CUNA Mutual Union Votes On New Contract

A long and bitter labor dispute at CUNA Mutual Group appeared near an end last week as the company's employees union, the Office and Professional Employees International Union, Local 39, was expected to vote to ratify a new contract agreement.

Union officials were optimistic, but guarded, as the 1,360 rank and file members were voting to end a 15-month impasse with the credit union insurer. "It's going to be close," said John Peterson, chief negotiator for the Local 39.

Under the four-year contract, union members will receive average pay raises of 4% a year, with lump-sum pay retroactive to last October, seven months after the March 31, 2004 expiration of the last contract.

The contract was hammered out by top officials of CUNA Mutual and the OPEIU, including President Michael Goodwin, in the days before the union vote, will resolve many of the key sticking points that have led to the bitter labor fight:

* Work hours: the paid work week will be increased slightly from 37 hours to 37.5 hours, down from the 40 hours originally proposed by the company.

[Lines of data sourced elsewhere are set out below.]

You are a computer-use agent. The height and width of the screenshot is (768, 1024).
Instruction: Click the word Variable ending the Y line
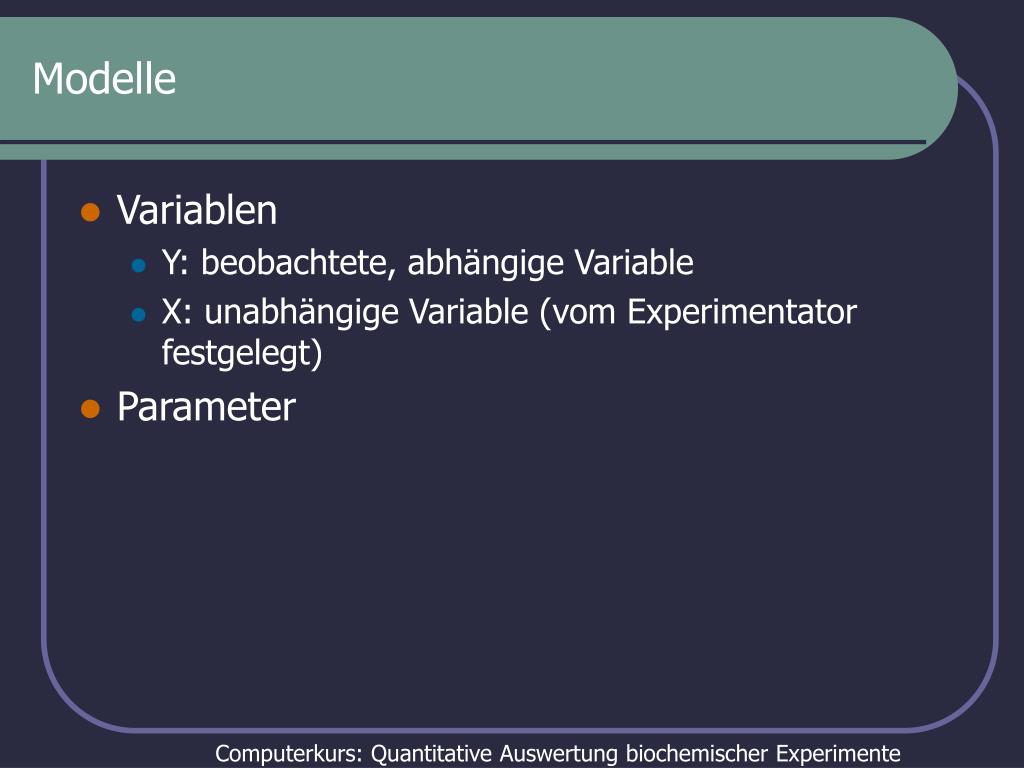point(634,263)
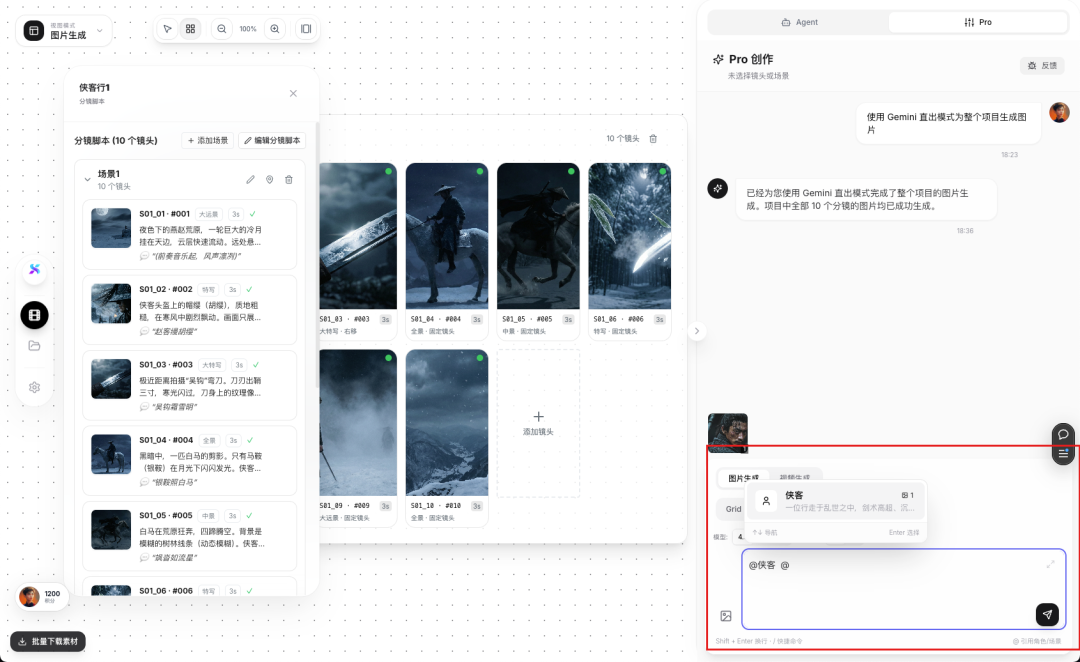This screenshot has width=1080, height=662.
Task: Click the zoom in magnifier icon
Action: (x=275, y=29)
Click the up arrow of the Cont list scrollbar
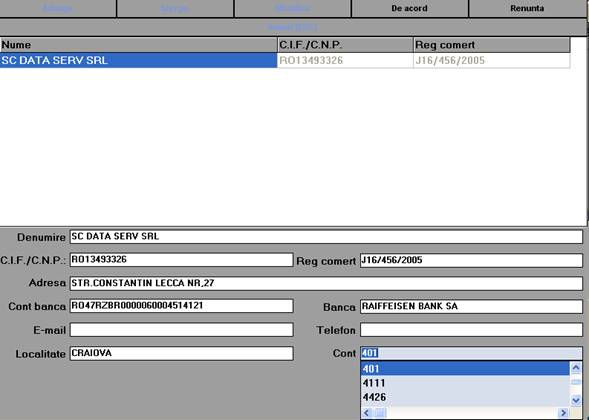 (x=575, y=368)
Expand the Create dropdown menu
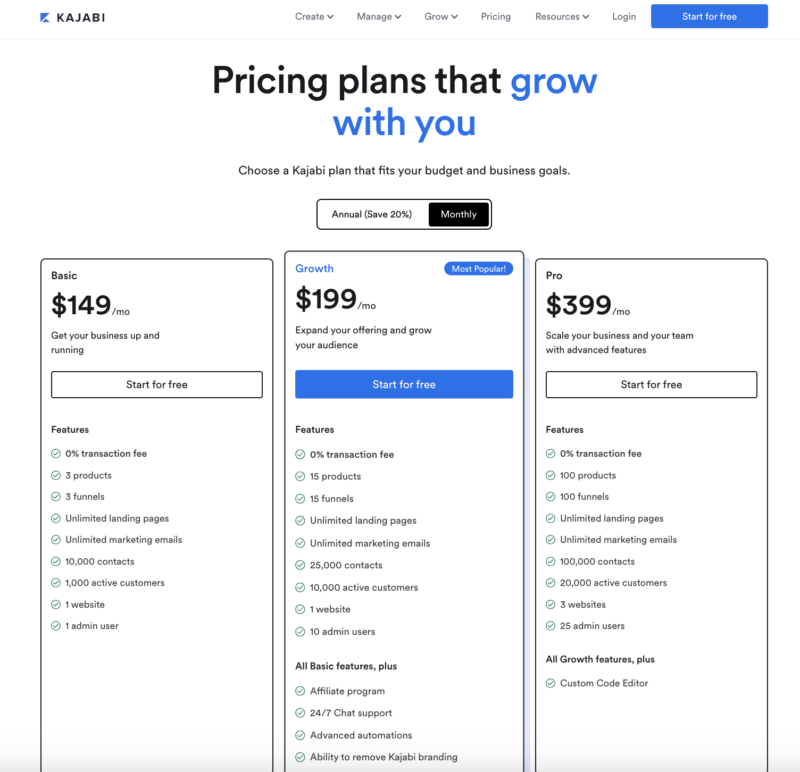 [314, 17]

That doesn't include the half-hour a day, 2.5 hours a week, of unpaid time employees are charged for lunch.

* Outsourcing: the union gave up the right to dispute outsourcing contracts in exchange for generous benefits paid to any employees affected by an outsourcing contract, including severance pay, outplacement assistance, and health insurance for up to a year. The contract will also change the employees' retirement plan from a defined benefits plan to a cash balance plan, saving CUNA Mutual money.

It will also change the health insurance options, by reducing the choices from four Health Maintenance Organizations in January to one HMO and one Preferred Provider Organization, while raising deductibles.

A CUNA Mutual spokesman would not discuss the details of the agreement. "I can tell you that we are satisfied with the agreement that has been reached," said Sydney Lindner, in a prepared statement. "The union has indicated in communications to its members that it will recommend ratification of the contract proposal, with a vote scheduled for Thursday, June 16. We're pleased to get the recommendation for the ratification and we're hopeful we can see an end to the contract dispute."

The agreement would end a protracted labor dispute that has turned ugly at times, with the union waging a so-called corporate campaign by contacting credit union customers of CUNA Mutual to muddy the company's image and union members picketing company headquarters and the homes and offices of CUNA Mutual directors.

For its part, CUNA Mutual has waged a concerted effort against the union, which has lead some labor leaders to charge the company with union-busting, especially after former CEO Michael Kitchen was fired after he helped finance an effort to break the Local 39 into separate parts. The separate group eventually hired a well-known union-busting attorney who helped in the decertification of the same union from CUNA CU three years ago. Federal labor authorities have found the company in violation of labor laws.